Of the nine directors on the board, only Mel Jones has played international cricket, and just one other – Greg Rowell – has played first class cricket.

“There’s never been many ex-players on the board, and as I’ve said before, those that are there are mainly window-dressing,” Chappell explained.

“By that I mean it’s window-dressing from the board’s point of view. Whenever someone says there’s not enough cricket knowledge on the board, which there never has been, they want to be be able to point to a couple of ex-players on the board.

“But they’re only there so Cricket Australia can say exactly that.”

A third board member, Lachlan Henderson, played grade cricket in Western Australia, but the remaining six members, according to their profiles on the Cricket Australia website, have little to no playing experience.

“I used to take great delight in pointing out to board members that they hadn’t played the game, and you’d always get the same response, that they’d played for Bankstown fourths, or Richmond thirds, or something like that,” Chappell noted.
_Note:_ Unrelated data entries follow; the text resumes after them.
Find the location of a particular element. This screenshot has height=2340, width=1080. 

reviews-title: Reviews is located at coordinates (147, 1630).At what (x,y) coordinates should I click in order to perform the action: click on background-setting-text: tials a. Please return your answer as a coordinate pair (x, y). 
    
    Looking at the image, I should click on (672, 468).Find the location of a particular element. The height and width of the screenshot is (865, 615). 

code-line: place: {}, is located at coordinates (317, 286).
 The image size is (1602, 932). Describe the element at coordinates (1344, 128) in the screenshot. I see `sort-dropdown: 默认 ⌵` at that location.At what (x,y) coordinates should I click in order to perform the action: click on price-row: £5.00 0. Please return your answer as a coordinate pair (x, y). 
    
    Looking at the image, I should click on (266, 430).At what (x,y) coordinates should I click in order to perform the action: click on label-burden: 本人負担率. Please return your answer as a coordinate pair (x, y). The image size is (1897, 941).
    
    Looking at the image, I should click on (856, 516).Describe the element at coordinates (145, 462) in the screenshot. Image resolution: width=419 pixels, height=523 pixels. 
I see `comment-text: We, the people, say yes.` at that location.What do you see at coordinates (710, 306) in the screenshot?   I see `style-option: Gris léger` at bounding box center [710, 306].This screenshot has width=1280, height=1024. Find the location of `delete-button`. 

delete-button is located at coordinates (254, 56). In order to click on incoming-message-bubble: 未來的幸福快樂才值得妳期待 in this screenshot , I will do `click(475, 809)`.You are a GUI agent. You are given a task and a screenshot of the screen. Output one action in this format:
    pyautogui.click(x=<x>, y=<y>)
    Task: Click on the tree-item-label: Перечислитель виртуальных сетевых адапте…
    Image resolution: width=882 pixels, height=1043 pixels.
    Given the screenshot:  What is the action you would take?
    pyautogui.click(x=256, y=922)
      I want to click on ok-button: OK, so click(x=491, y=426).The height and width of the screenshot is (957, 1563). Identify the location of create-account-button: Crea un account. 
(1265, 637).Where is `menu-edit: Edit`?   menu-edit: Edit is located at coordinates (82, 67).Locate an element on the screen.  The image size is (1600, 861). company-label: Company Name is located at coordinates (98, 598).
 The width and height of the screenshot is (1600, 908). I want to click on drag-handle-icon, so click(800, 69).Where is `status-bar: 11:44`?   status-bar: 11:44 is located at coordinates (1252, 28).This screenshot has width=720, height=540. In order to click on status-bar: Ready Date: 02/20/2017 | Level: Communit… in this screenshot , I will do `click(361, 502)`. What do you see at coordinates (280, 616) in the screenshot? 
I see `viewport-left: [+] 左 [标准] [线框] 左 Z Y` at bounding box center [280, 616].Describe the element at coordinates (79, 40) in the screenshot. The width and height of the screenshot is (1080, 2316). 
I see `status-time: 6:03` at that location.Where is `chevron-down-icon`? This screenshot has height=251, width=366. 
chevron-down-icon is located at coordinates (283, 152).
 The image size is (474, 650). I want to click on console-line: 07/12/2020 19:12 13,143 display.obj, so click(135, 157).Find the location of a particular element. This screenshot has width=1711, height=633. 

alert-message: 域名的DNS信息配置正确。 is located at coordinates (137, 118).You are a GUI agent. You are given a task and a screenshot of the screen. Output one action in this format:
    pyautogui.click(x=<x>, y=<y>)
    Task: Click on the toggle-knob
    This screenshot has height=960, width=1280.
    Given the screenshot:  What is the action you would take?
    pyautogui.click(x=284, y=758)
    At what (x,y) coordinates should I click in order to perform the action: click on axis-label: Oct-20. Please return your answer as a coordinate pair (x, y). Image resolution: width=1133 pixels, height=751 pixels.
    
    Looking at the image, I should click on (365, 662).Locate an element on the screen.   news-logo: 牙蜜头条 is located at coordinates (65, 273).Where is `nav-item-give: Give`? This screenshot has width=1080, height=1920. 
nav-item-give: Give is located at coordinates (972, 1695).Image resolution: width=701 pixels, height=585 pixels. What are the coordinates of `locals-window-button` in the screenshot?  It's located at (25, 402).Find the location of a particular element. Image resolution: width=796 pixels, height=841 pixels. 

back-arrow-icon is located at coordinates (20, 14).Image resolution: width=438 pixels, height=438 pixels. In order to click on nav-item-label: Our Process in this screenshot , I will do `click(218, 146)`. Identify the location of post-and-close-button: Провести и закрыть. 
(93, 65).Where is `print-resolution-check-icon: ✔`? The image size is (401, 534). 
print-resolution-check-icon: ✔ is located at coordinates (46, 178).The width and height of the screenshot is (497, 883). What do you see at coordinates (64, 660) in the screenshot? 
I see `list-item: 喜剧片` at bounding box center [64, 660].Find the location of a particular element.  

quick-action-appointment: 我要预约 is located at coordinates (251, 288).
“And I’d tell them that I played golf as well, but the game I played was a lot different to that which Jack Nicklaus played.

“The same applies to cricket, you’ve got to have an understanding of the game at the highest level. Putting the board together is like picking a cricket team, you’ve got to have a combination. You don’t win cricket games with 11 batters or 11 bowlers.”

Chappell pointed out the move to appoint independent directors has gone too far, explaining that while business, marketing and finance experience is necessary, the current makeup of the board places too little emphasis on high-level cricket experience.

“About the only time the board might have had that was when Bradman had tremendous influence, and it’s a major problem,” he said.

Chappell recounted a story from his time as captain to highlight the issue, noting that a chairman with no top-flight cricket experience was the norm, rather than the exception.

“Fred Bennett, who later went on to be chairman of the board, managed our side in England in 1975. About a week into the tour he called me up to his room and told me he wanted to send Jeff Thomson home, for some really minor incident,” Chappell recalled.

“I asked him if he had all the air tickets in the safe in the corner, because if he was sending Thommo home he may as well have sent the rest of us home as well, because he obviously wasn’t interested in winning.

“If you’re wanting to send Jeff Thomson home for something trivial, it’s clear you don’t understand the game. And yet a few years later Fred ends up as chairman of the board.”

The former Australian captain said much more needs to be done to encourage former players to get involved in the administration of the game.

“My brother, Greg, was on the board once because someone told him that if you were a selector you can get on the board. He didn’t want to go through the system, but once he found that out he thought he’d have a crack, and he got on the board,” Chappell said.

“He resigned after a while, and I rang him up to ask if he’d ever been encouraged to become chairman. Knowing him as well as I do, I assumed, correctly, that he wasn’t just on the board to be a member, he’d have designs on being chairman.

“He told me, ‘Mate, not only was I not encouraged, I’d go almost as far as saying I was discouraged.’

“There’s got to be a change in mindset from the board, they’ve got to encourage former players to want to be members of the board, with the chance of getting the top spot if they want it.

“The biggest issue at the moment is getting the board sorted out. But do I think it will happen? No.”